> Aim of the exercise
Please make an exact copy of the lines from the one holding "Where should I" through the end of the data, both ends included, with no pictures.

[Collected data entries]

=======

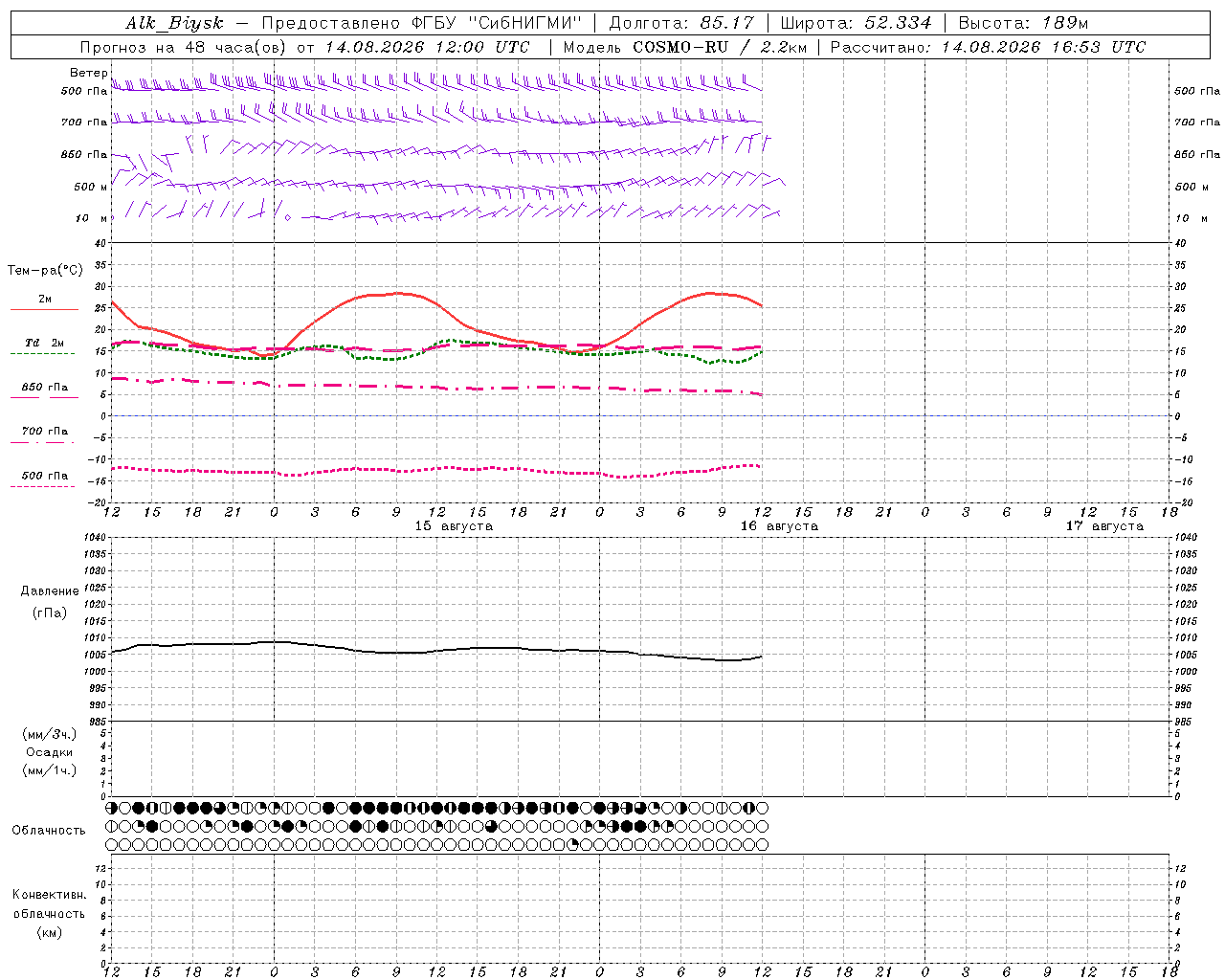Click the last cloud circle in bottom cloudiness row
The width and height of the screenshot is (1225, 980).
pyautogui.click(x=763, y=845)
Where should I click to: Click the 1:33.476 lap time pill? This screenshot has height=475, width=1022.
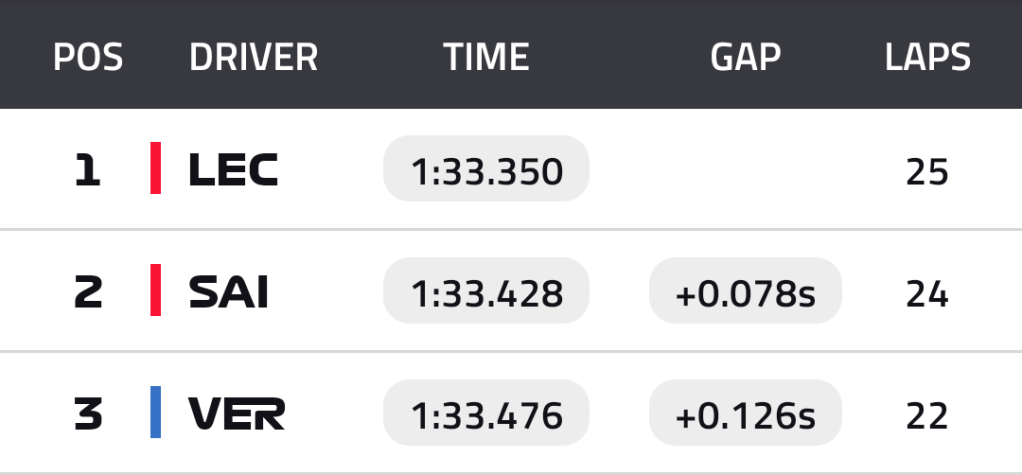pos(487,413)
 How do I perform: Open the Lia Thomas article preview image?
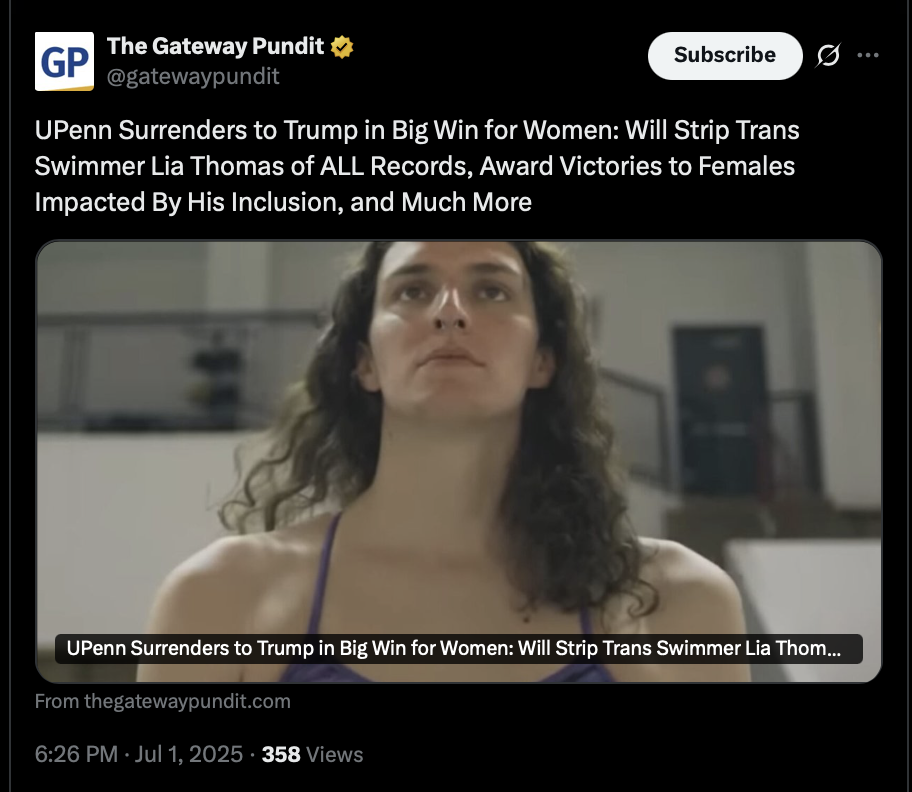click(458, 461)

=======

> Solution for this task
Where should I click to: Click the 1:33.476 lap time pill? This screenshot has height=475, width=1022.
pos(487,413)
 How do I perform: Open the Lia Thomas article preview image?
click(458, 461)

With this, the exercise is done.